Your assignment – From the line containing "Viewport: 780px width, 439px height." down to the last line of the entries, print each line exactly and leave the pictures out.

Source information –

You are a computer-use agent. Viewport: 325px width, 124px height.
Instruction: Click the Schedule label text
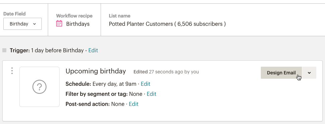[x=78, y=84]
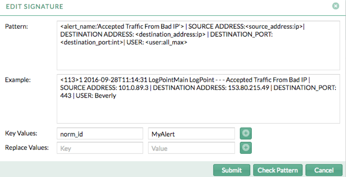
Task: Close the Edit Signature dialog
Action: 335,6
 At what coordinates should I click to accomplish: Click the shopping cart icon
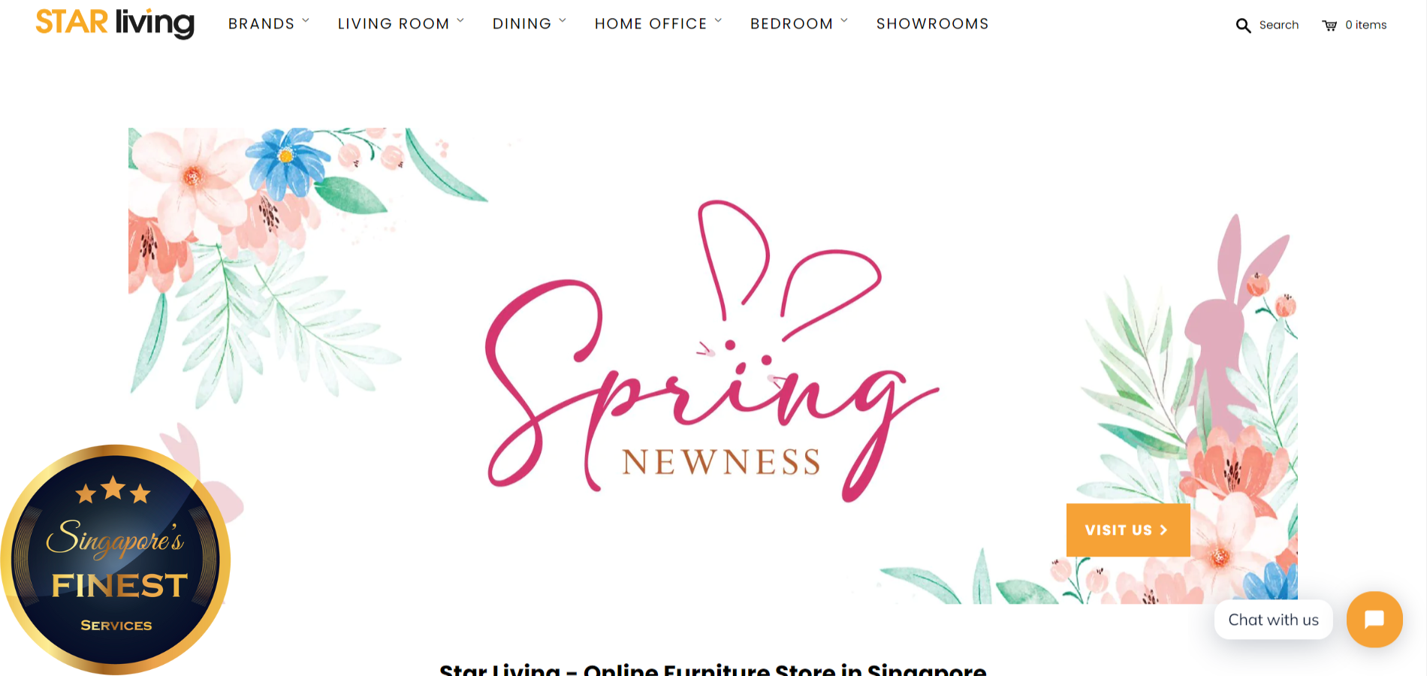pyautogui.click(x=1329, y=26)
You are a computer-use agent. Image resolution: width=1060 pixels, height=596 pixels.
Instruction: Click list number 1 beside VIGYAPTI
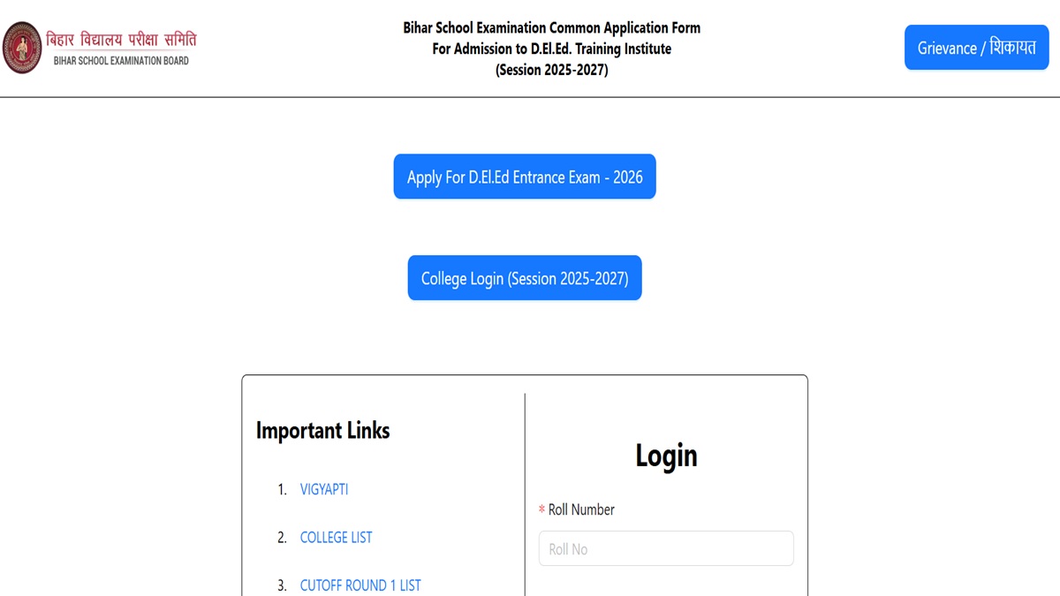(282, 489)
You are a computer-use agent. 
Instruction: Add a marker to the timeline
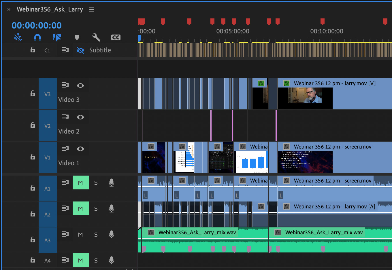(77, 37)
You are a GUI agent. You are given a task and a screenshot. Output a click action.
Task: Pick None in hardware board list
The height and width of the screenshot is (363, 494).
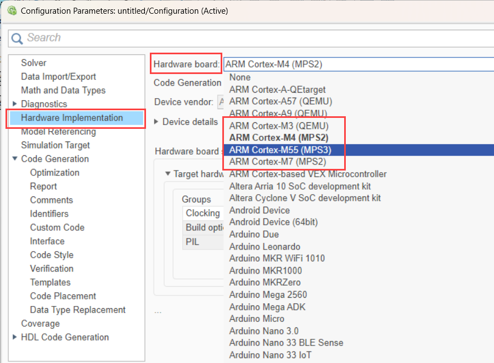[240, 77]
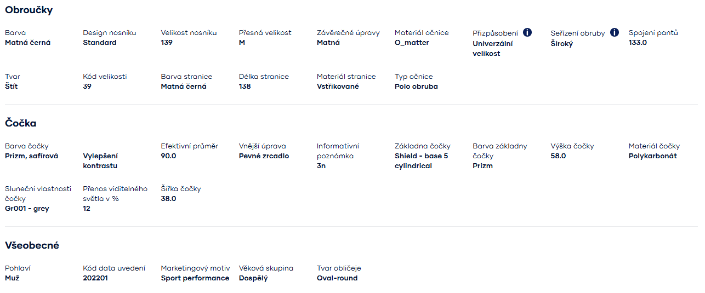Click the Polykarbonát lens material value
The height and width of the screenshot is (293, 705).
652,156
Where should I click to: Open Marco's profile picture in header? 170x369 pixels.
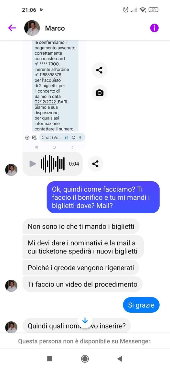pyautogui.click(x=32, y=28)
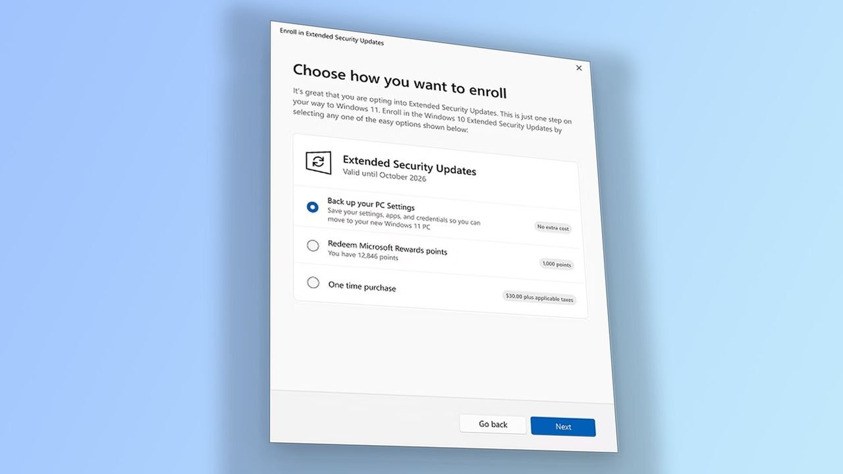The width and height of the screenshot is (843, 474).
Task: Select the Back up your PC Settings radio button
Action: click(312, 207)
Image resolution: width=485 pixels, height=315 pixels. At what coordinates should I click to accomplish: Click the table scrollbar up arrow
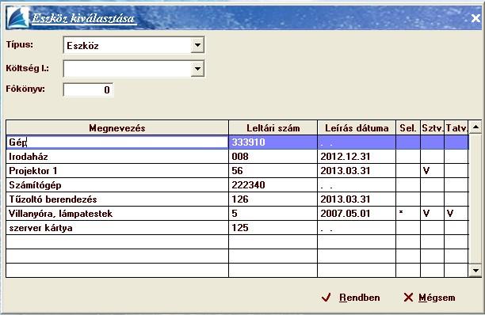tap(475, 127)
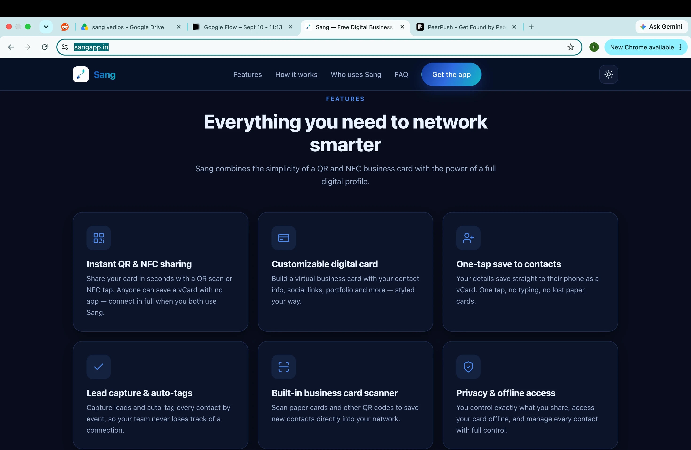Open the How it works nav link
Viewport: 691px width, 450px height.
[296, 75]
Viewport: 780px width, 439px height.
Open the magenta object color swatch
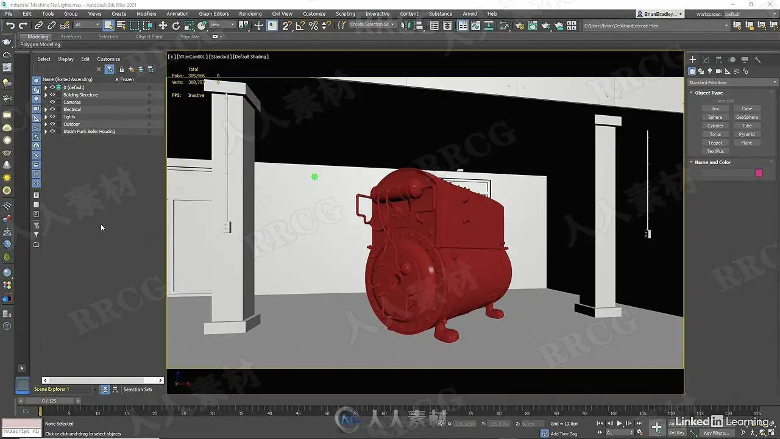coord(759,173)
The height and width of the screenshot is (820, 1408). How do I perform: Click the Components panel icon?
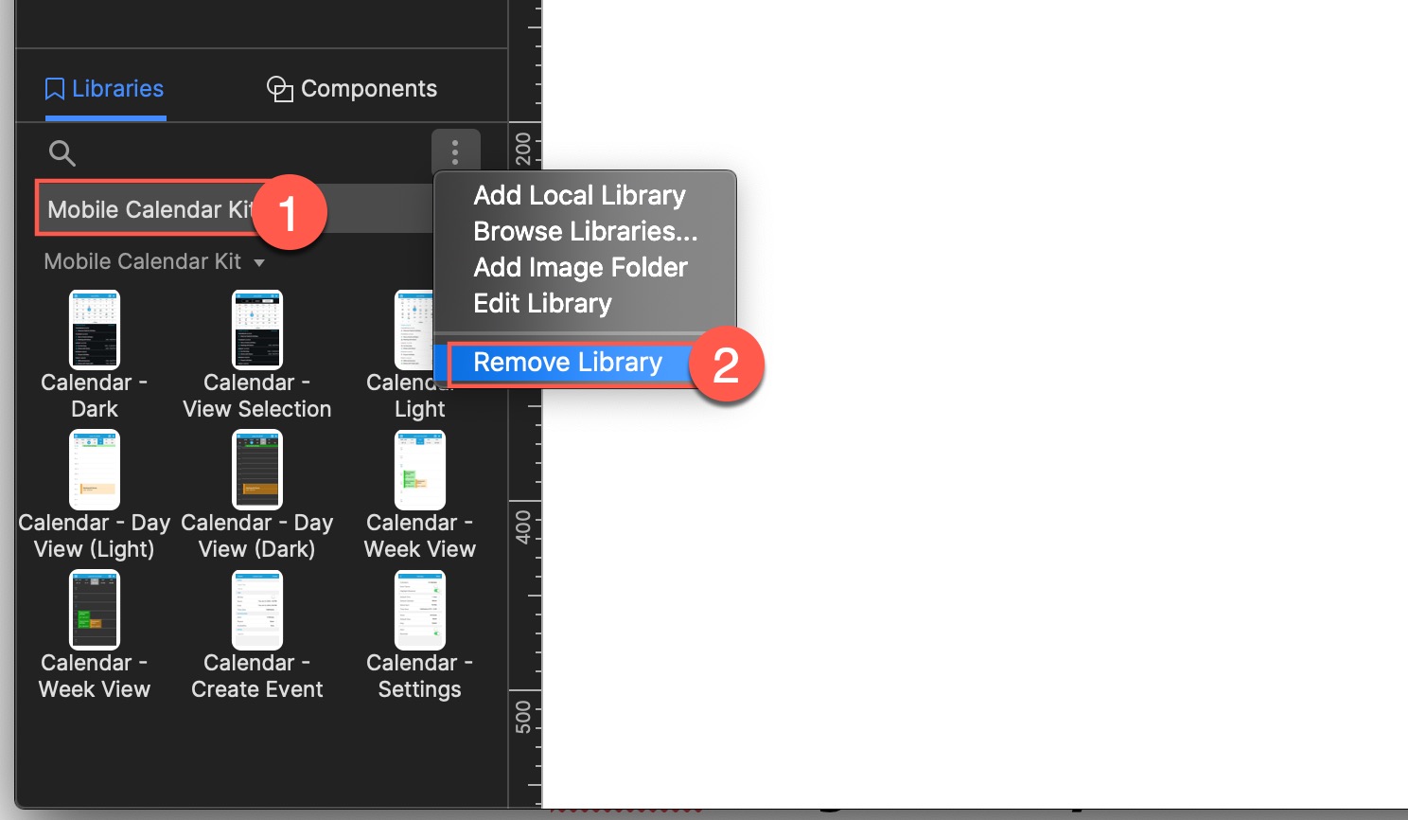tap(280, 88)
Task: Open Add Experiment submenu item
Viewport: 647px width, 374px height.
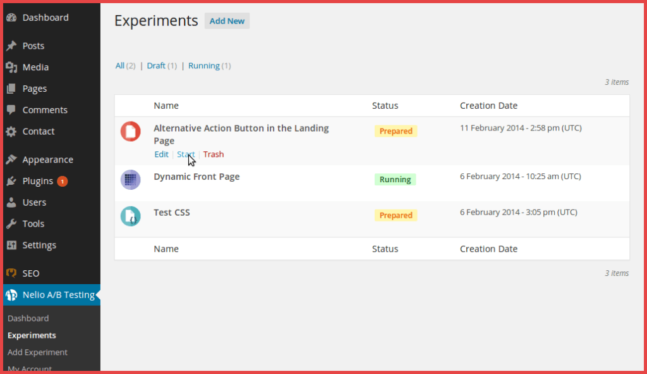Action: point(37,352)
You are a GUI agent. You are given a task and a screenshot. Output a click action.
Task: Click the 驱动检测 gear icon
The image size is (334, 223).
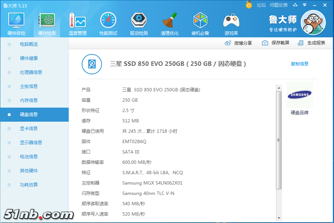tap(139, 21)
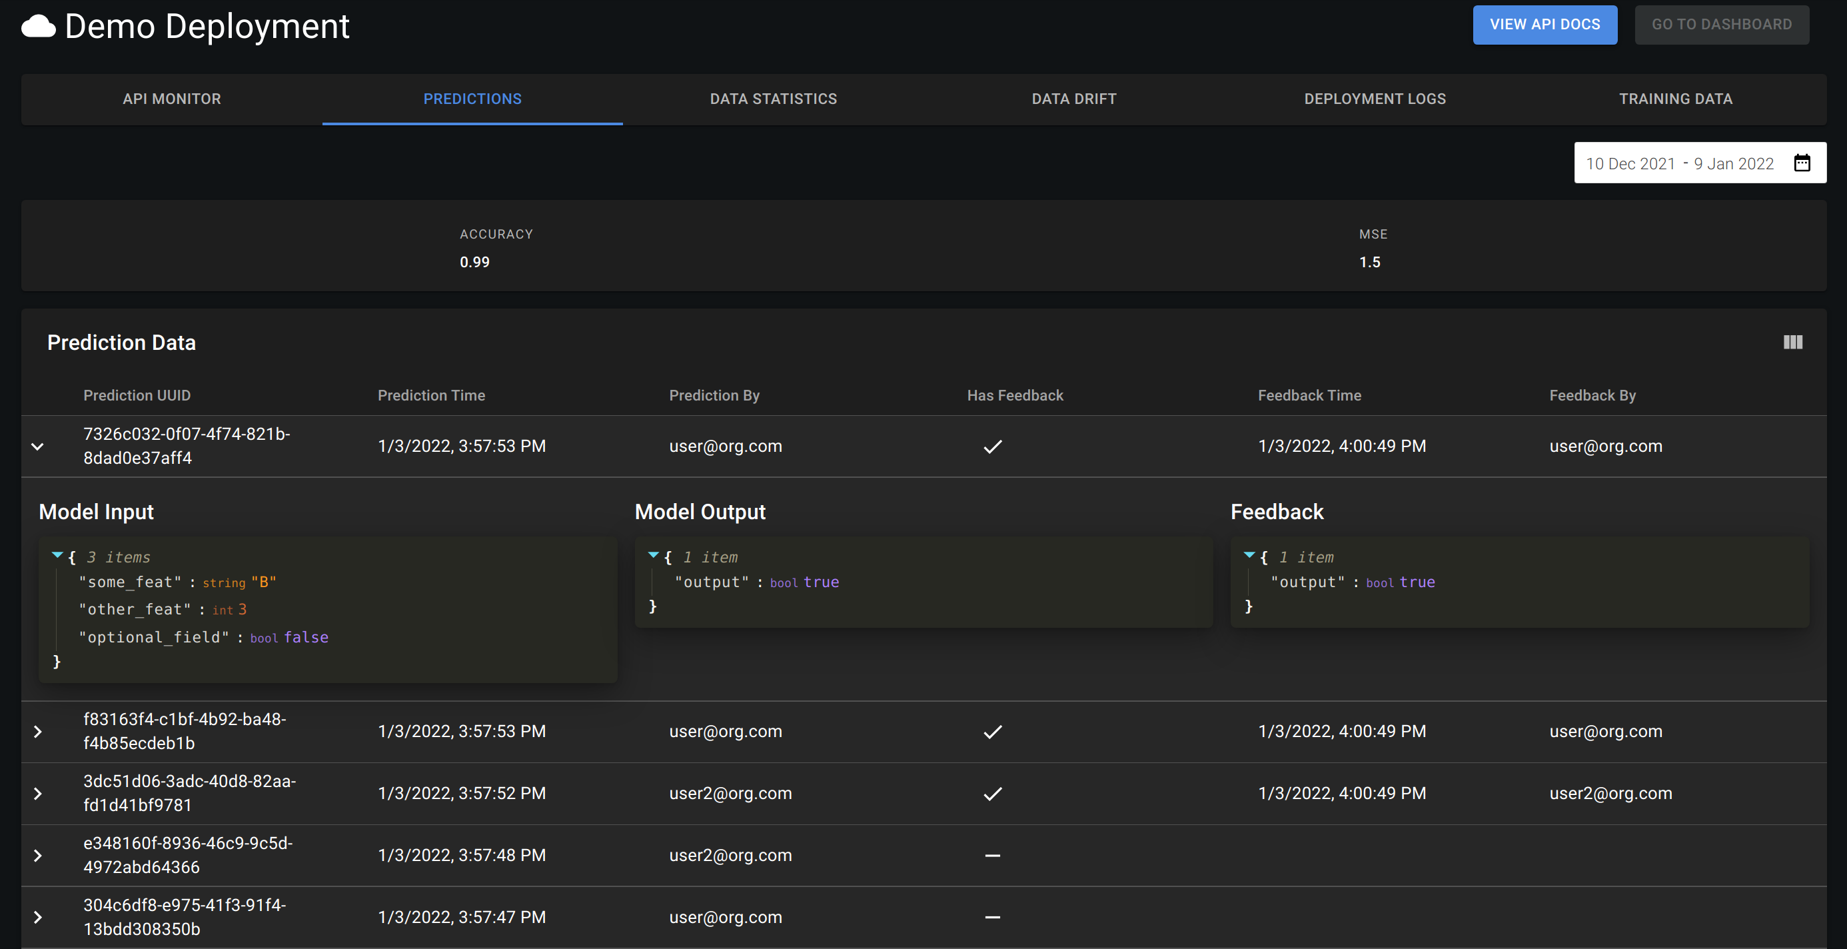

Expected output –
Viewport: 780px width, 439px height.
Open the magenta object color swatch
coord(759,173)
The height and width of the screenshot is (820, 1408). How do I perform: Click the Components panel icon?
tap(280, 88)
Task: Open Add Experiment submenu item
Viewport: 647px width, 374px height.
Action: point(37,352)
You are a GUI agent. You are given a task and a screenshot. Output a click action.
Task: Click the 驱动检测 gear icon
The image size is (334, 223).
tap(139, 21)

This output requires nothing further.